10 things we can learn from Warren Buffett that have nothing to do with money
Last year, I started a Thanksgiving tradition of sharing reasons for investment gratitude. This year, I’m dedicating my Turkey Day column to Warren Buffett, who’s soon taking early retirement (at age 95). As a longtime Berkshire Hathaway BRK.A shareholder and occasional attendee of annual meetings in Omaha, I’m grateful not just for Buffett’s investment prowess but also for the life lessons he imparted.
Long after I’ve forgotten the details of the OxyChem deal, I will remember the virtues he stood for, often conveyed through memorable aphorisms (my favorite being: “Only when the tide goes out do you discover who’s been swimming naked.”). His recent Thanksgiving letter to shareholders was, unsurprising, chock full of wisdom.
Here are 10 things we can all learn from Warren Buffett that don’t have anything to do with money:
1. Be kind. “Kindness is costless but also priceless,” Buffett writes in his recent letter. “Whether you’re religious or not, it’s hard to beat The Golden Rule as a guide to behavior.” Buffett has long been known for his decency. I’ve watched him at shareholder meetings handling dissenters, however rambling, with the utmost respect. “Praise by name. Criticize by category,” he says. It’s one of the lessons he absorbed early in life from Dale Carnegie’s How to Win Friends and Influence People. Kindness has also been good for business. “We don’t do unfriendly deals,” Buffett once wrote to a prospective acquiree. “If you want to pursue a merger, call me.” Many business owners have called over the years. “He treated our family with respect and let us keep doing things our way. That meant a lot,” said the Blumkins, whose matriarch Rose sold Nebraska Furniture Mart to Berkshire Hathaway in 1983. Lavishing praise on employees and associates also breeds loyalty. “Write your own obituary and reverse-engineer it,” are words to live by.

■ SET OF TASKS ■
1/ List every company mentioned by name in the Buffett column.
2/ Substitute "Manual Mode" for "Controlled Mode" in the entries. Give back only the stretch from the line containing "How do I perform: Click" through the line containing "Screen dimensions: 330x206", with nothing else changed.
The entries have no connection to the Buffett column.

■ RECORDED INFORMATION ■
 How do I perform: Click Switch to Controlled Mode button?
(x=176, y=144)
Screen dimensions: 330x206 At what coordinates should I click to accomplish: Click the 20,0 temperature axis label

* * *

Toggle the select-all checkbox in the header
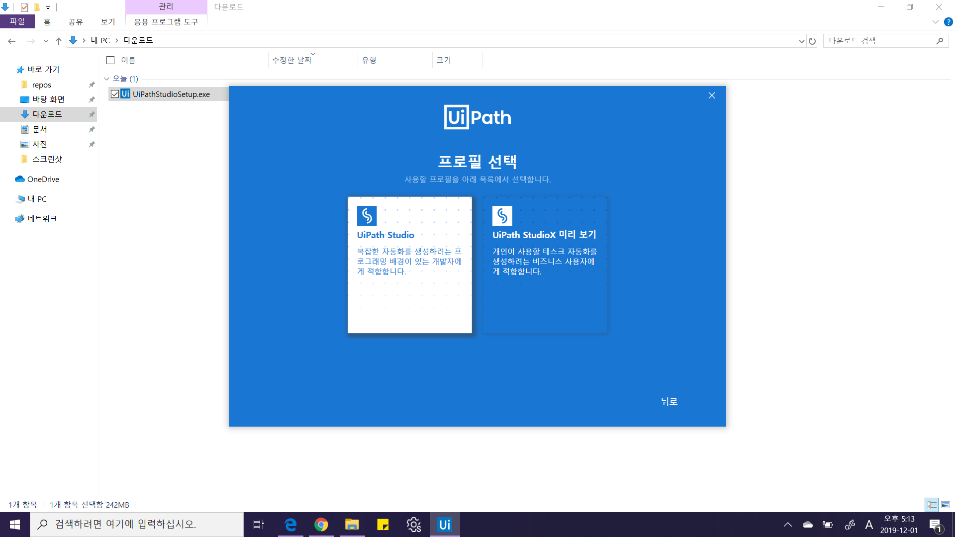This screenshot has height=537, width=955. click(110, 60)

==

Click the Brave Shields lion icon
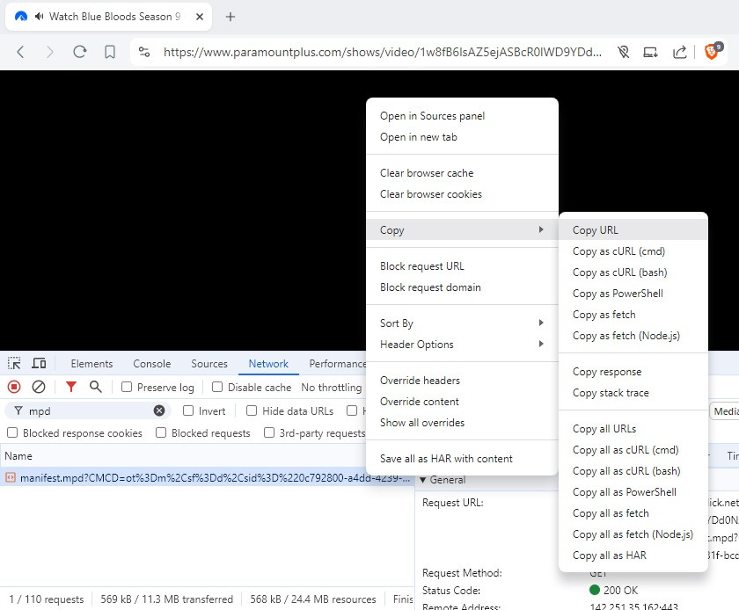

■ SOLUTIONS TO EACH TASK ■
1/ Berkshire Hathaway, OxyChem, Nebraska Furniture Mart

2/
 How do I perform: Click Switch to Manual Mode button?
(x=176, y=144)
Screen dimensions: 330x206 At what coordinates should I click to accomplish: Click the 20,0 temperature axis label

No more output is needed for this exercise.